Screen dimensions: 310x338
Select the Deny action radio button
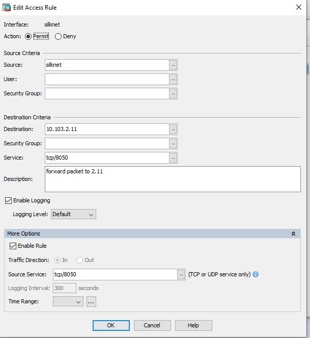click(x=59, y=37)
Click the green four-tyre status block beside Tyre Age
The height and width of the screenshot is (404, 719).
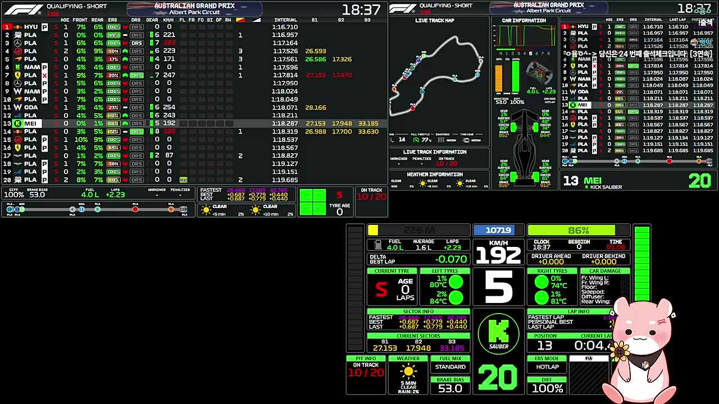[312, 202]
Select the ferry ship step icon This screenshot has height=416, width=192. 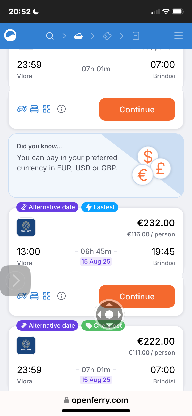pyautogui.click(x=79, y=36)
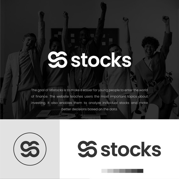Select the second-darkest gray palette swatch
Viewport: 179px width, 179px height.
(134, 171)
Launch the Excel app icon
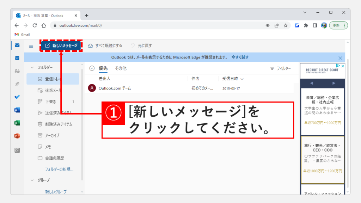 click(17, 123)
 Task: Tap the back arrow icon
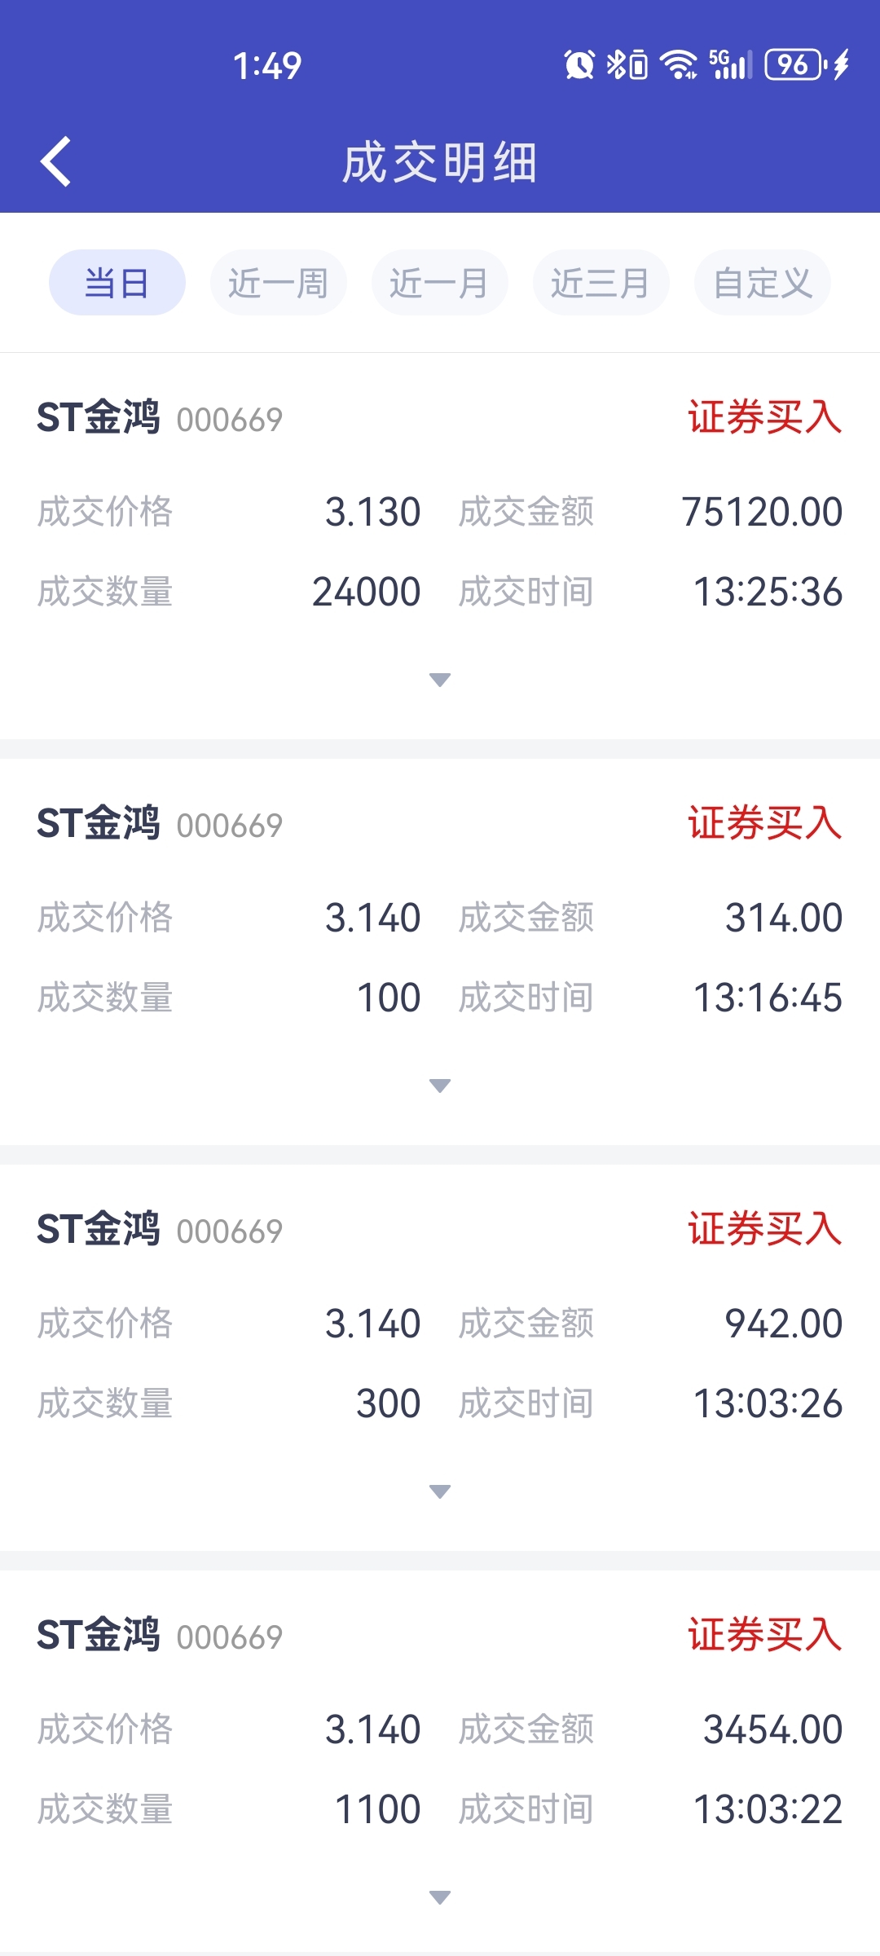[x=55, y=161]
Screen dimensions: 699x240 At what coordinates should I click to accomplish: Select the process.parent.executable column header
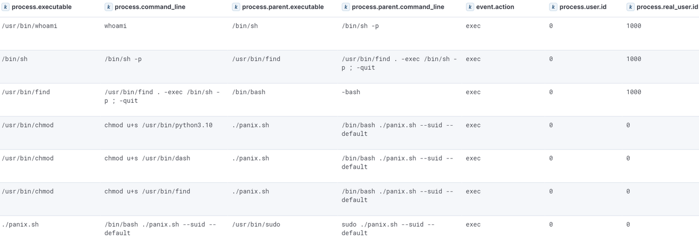click(283, 7)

## Try it
From the line containing "Launch the Excel app icon" through the last line of the records, both included, output those lines exactly and nothing else; skip the pictures.

## Answer for this exercise
Launch the Excel app icon
 click(17, 123)
 Task: Tap the back arrow icon
[x=55, y=161]
Screen dimensions: 699x240 At what coordinates should I click to accomplish: Select the process.parent.executable column header
click(283, 7)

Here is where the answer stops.